I've seen it use non existent APIs a lot. Working on a project that uses a dialect of python it told me it knew (Starlark) was like pulling teeth. It would tell me to use a python feature Starlark didn't have, I'd ask it to rewrite it without using that specific feature and it would with another feature Starlark didn't have access to, so I'd ask it to write the solution using neither and it would just give me the first solution again.


> For one, I have not seen GPT4 ever use non existent APIs.

Have you asked it to use any API that appeared after September 2021 (that's the cut off date for its data)?

Have you asked it to write code in less popular languages (e.g. Elixir)?

Have you asked it to write code for less popular or unavailable APIs (smart TV integrations)?


Yeah it was basically useless for an Elixir project I was working on. That will probably change at some point I’m sure.


I have used it to write Nim and Zig code (both not too popular languages).

I also asked it to write using non existent but plausible sounding APIs, and it flat out says "As of my knowledge cutoff in September 2021, I have no knowledge ...."

Ae you talking about GPT4 or the default ChatGPT?


I've seen similar claims about GPT 3.5 and Copilot, so I won't hold my breath.

To quote GPT-4 paper:

"GPT-4 generally lacks knowledge of events that have occurred after the vast majority of its pre-training data cuts off in September 202110, and does not learn from its experience.
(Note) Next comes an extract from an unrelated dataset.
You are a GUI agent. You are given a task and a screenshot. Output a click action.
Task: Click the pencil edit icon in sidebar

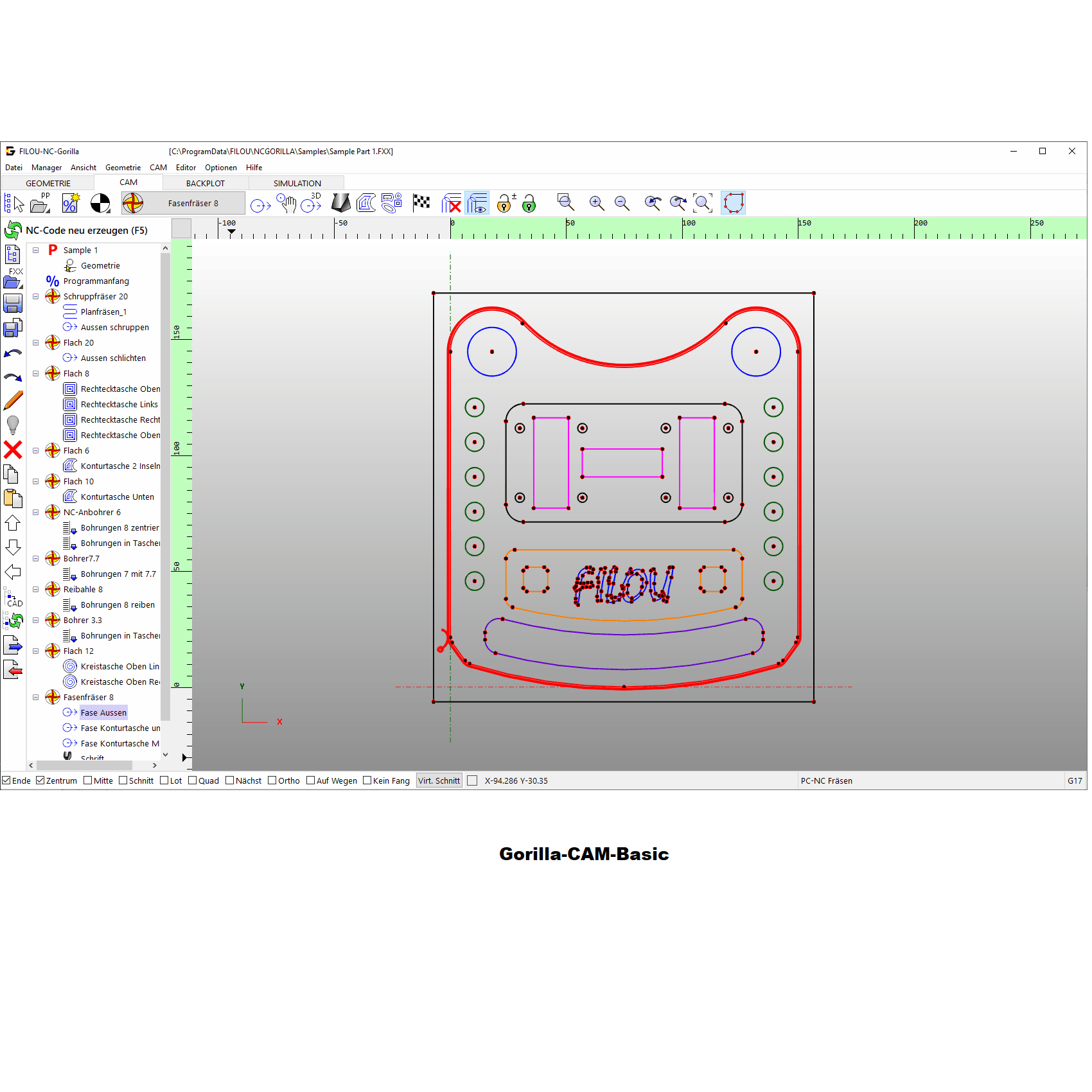point(13,400)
It can sometimes make simple reasoning errors which do not seem to comport with competence across so many domains, or be overly gullible in accepting obviously false statements from a user. It can fail at hard problems the same way humans do, such as introducing security vulnerabilities into code it produces.
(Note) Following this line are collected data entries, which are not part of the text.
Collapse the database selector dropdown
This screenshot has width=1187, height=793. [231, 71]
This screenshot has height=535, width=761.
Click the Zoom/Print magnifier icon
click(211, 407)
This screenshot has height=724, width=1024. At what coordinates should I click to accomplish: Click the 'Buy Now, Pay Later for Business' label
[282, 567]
GPT-4 can also be confidently wrong in its predictions, not taking care to double-check work when it’s likely to make a mistake".
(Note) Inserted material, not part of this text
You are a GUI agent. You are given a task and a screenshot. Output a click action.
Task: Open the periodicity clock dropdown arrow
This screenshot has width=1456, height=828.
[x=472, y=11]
> I also asked it to write using non existent but plausible sounding APIs, and it flat out says "As of my knowledge cutoff

Ask it to write a deep integration with Samsung TV or Google Cast. My bet is that it will imagine non-existent APIs (as those APIs are partly unpopular and partly closed under NDAs)


How do you know GPT4's cut off date...? I mean it says that, but it can totally be it "learned" its (supposed) cut off date from the GPT3.5 output all over the internet, right?


> How do you know GPT4's cut off date...?

"GPT-4 generally lacks knowledge of events that have occurred after the vast majority of its pre-training data cuts off in September 202110, and does not learn from its experience."

GPT-4 paper, page 10: https://arxiv.org/pdf/2303.08774.pdf


The model repeats it all the time "As of my knowledge cutoff date"


Yes, and this fact doesn't tell me anything, as I know LLM is completely capable to say things that aren't true.


That claim doesn't come from ChatGPT, it comes from OpenAI themselves.